The code below launches your evaluation workflow, selecting an appropriate evaluator model from Amazon Bedrock and configuring the job with your dataset of third-party model responses. When successful, the job ARN is returned, allowing you to track progress and access results.

In [None]:
# Job Configuration
evaluator_model = "anthropic.claude-3-haiku-20240307-v1:0"
job_name = f"llmaaj-third-party-model-{evaluator_model.split('.')[0]}-{datetime.now().strftime('%Y-%m-%d-%H-%M-%S')}"

# S3 Paths
input_data = f"s3://{BUCKET_NAME}/{PREFIX}/{dataset_custom_name}.jsonl"
output_path = f"s3://{BUCKET_NAME}/{PREFIX}"

# Create evaluation job
try:
    llm_as_judge_response = create_llm_judge_evaluation(
        client=bedrock_client,
        job_name=job_name,
        role_arn=ROLE_ARN,
        input_s3_uri=input_data,
        output_s3_uri=output_path,
        evaluator_model_id=evaluator_model,
        task_type="General"
    )
    print(f"✓ Created evaluation job: {llm_as_judge_response['jobArn']}")
except Exception as e:
    print(f"✗ Failed to create evaluation job: {str(e)}")
    raise

In [None]:
# Get job ARN based on job type
evaluation_job_arn = llm_as_judge_response['jobArn']

# Check job status
check_status = bedrock_client.get_evaluation_job(jobIdentifier=evaluation_job_arn) 
print(f"Job Status: {check_status['status']}")

## Conclusion

In this guide, we've demonstrated how to leverage Amazon Bedrock Evaluation LLM-as-a-Judge with Bring Your Own Inference capabilities to evaluate any model's outputs, regardless of source.

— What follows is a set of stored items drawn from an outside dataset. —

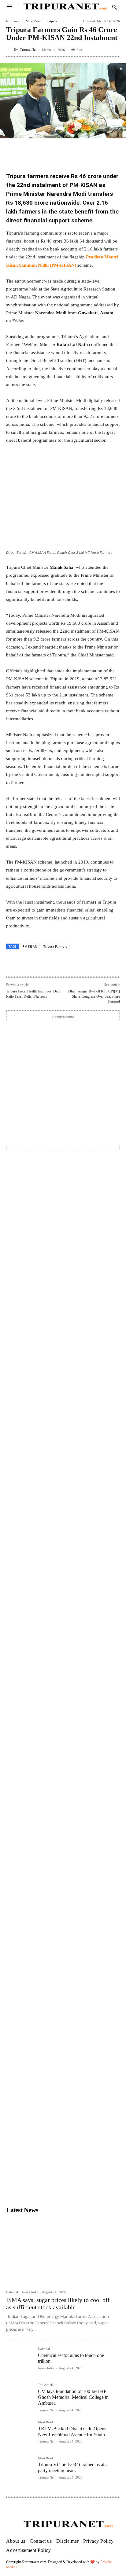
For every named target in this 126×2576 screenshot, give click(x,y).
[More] (88, 963)
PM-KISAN (30, 946)
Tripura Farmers (55, 946)
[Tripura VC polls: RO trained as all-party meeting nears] (19, 2470)
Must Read (33, 21)
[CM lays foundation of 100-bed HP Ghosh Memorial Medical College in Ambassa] (19, 2396)
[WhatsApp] (60, 963)
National (12, 2292)
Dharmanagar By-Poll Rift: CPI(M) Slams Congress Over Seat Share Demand (94, 996)
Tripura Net (28, 49)
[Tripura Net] (10, 50)
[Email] (74, 963)
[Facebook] (31, 963)
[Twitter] (45, 963)
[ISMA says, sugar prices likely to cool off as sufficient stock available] (58, 2251)
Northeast (13, 21)
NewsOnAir (30, 2292)
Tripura (52, 21)
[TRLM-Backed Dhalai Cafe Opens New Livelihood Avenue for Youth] (19, 2434)
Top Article (46, 2385)
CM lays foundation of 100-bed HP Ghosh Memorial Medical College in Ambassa (73, 2397)
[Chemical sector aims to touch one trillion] (19, 2360)
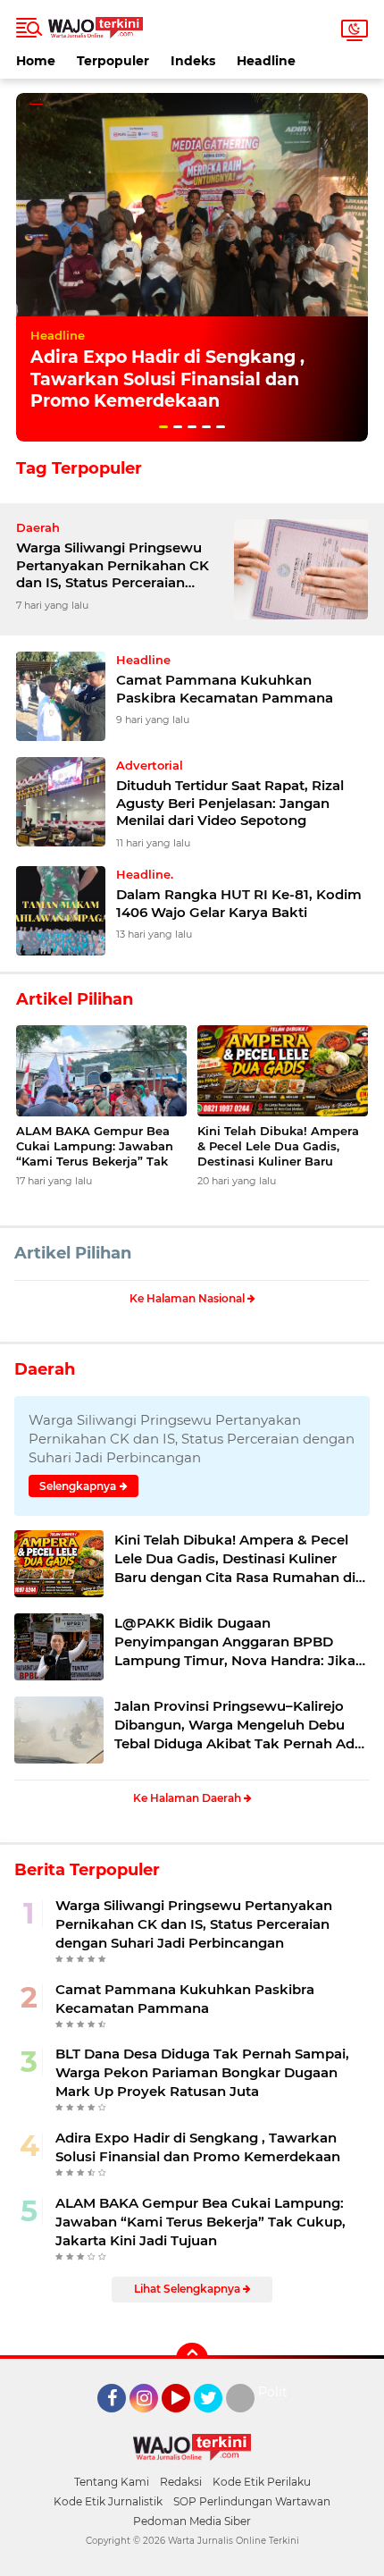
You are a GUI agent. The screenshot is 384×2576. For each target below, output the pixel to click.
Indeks (193, 61)
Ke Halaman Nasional (188, 1298)
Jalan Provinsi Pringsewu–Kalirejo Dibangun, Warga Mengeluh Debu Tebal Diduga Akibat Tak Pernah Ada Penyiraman (238, 1725)
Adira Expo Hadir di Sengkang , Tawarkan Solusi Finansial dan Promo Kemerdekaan (167, 379)
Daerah (44, 1369)
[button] (163, 426)
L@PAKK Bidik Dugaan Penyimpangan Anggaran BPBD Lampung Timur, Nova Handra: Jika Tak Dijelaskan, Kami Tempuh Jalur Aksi (234, 1642)
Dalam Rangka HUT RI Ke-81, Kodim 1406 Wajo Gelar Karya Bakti (239, 903)
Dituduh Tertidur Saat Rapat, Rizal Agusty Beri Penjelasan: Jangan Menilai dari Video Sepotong (230, 803)
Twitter (216, 2420)
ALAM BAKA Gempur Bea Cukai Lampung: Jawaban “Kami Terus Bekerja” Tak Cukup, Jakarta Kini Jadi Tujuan (94, 1146)
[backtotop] (192, 2359)
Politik (278, 2392)
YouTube (188, 2420)
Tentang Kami (111, 2481)
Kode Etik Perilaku (262, 2481)
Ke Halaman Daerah (188, 1798)
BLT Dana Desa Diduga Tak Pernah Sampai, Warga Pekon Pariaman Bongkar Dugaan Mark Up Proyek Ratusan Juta (202, 2072)
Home (35, 61)
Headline (266, 61)
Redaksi (181, 2481)
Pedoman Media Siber (192, 2521)
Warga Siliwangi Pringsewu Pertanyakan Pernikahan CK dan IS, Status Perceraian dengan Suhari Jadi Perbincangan (112, 565)
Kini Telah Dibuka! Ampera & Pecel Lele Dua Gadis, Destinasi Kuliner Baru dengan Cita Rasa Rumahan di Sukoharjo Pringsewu (282, 1146)
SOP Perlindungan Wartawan (251, 2501)
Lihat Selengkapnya (188, 2288)
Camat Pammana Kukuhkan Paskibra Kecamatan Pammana (224, 688)
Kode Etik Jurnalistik (108, 2501)
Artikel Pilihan (72, 1253)
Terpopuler (113, 61)
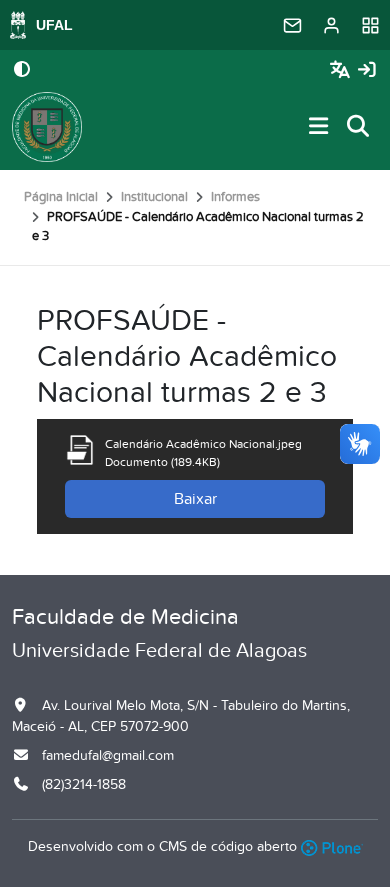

Key benefits include:

- Platform-agnostic evaluation that works with any model or AI system
- Comprehensive assessment across multiple quality dimensions simultaneously
- Consistent benchmarking framework for comparing different AI implementations
- Scalable approach for evaluating hundreds or thousands of model responses

By implementing regular evaluation workflows with BYOI, you can make data-driven decisions about model selection, fine-tuning, and deployment across your entire AI portfolio, whether running on Amazon Bedrock or elsewhere.